The search for a humane method of controlling Australian wild pig populations has led to the recent trial and adoption of sodium nitrite as an effective pig eradication agent. The same goals that led to this common salt being identified as effective in the control of wild pigs, prompted its examination by Exit as a method for peacefully and reliably ending human life. See: http://bit.ly/wildpiginvasion
Historically, and perhaps ironically, sodium nitrite has been widely-used as an anti-oxidant in the curing of common meats such as pork in the production of ham and bacon. The salt blocks the growth of botulism-causing bacteria in the meat and prevents spoilage and gives cured meats their characteristic color and flavor. The widespread use of sodium nitrite makes any effective restriction or legal control highly unlikely.
Mode of Action
At a lethal dose, sodium nitrite reduces a person’s oxygen levels which and leads to central nervous system depression, terminal hypoxia and death.

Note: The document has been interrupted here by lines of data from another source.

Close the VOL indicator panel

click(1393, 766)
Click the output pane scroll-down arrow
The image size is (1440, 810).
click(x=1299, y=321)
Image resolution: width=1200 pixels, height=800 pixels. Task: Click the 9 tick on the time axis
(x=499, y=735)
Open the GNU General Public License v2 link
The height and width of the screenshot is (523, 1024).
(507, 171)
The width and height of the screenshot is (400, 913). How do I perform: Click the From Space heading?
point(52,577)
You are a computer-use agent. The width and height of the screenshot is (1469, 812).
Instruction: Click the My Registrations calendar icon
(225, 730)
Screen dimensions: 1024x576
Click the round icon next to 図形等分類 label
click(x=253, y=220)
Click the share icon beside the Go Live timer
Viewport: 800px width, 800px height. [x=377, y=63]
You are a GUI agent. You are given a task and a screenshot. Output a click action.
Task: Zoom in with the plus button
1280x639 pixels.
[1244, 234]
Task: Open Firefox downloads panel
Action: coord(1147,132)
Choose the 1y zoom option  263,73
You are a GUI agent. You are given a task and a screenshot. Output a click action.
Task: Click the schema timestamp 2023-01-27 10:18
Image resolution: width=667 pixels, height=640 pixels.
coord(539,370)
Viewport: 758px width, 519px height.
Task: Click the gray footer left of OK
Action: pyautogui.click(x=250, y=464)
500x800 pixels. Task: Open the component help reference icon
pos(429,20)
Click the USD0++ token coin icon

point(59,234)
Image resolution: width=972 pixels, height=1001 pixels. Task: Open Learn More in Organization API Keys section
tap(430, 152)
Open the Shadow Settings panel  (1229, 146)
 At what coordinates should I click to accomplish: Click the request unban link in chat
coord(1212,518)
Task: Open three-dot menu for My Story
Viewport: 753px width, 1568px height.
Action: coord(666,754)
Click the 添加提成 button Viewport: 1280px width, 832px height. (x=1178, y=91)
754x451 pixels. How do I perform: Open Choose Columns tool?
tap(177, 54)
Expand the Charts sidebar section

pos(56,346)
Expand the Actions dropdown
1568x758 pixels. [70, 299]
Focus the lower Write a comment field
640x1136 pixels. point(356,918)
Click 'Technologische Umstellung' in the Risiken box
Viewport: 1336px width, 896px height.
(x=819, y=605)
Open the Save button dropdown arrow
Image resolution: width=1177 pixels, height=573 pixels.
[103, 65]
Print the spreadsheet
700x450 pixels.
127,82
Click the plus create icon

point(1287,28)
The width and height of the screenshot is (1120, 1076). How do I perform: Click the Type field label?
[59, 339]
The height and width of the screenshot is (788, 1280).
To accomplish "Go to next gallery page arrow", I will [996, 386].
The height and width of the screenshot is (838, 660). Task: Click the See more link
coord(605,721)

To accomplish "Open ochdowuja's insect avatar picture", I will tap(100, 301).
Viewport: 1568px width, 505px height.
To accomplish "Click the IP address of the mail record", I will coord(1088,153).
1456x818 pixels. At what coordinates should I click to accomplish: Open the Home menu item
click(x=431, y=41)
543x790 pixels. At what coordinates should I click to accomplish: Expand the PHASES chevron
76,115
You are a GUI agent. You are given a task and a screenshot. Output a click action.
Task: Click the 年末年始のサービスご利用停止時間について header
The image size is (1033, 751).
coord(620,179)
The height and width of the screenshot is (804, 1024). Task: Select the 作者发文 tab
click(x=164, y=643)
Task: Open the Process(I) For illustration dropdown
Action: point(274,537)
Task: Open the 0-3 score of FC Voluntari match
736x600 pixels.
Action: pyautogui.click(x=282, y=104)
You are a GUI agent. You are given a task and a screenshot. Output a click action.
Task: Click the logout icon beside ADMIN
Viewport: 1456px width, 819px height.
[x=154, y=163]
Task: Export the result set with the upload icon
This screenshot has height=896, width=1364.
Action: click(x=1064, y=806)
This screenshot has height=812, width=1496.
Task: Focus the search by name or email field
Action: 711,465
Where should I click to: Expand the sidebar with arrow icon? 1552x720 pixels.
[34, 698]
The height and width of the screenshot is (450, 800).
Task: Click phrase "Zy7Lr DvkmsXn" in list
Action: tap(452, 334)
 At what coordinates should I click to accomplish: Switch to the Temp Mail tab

Sodium nitrite does this by entering the blood stream and altering the hemoglobin in red blood cells, causing methemoglobin. Methemoglobin is an altered form of haemoglobin with a much reduced ability to combine and transport oxygen. High methemoglobin blood levels reduce the oxygen carried to the brain and other essential organs which leads to death (while also changing the blood - and one’s skin - to a brownish colour).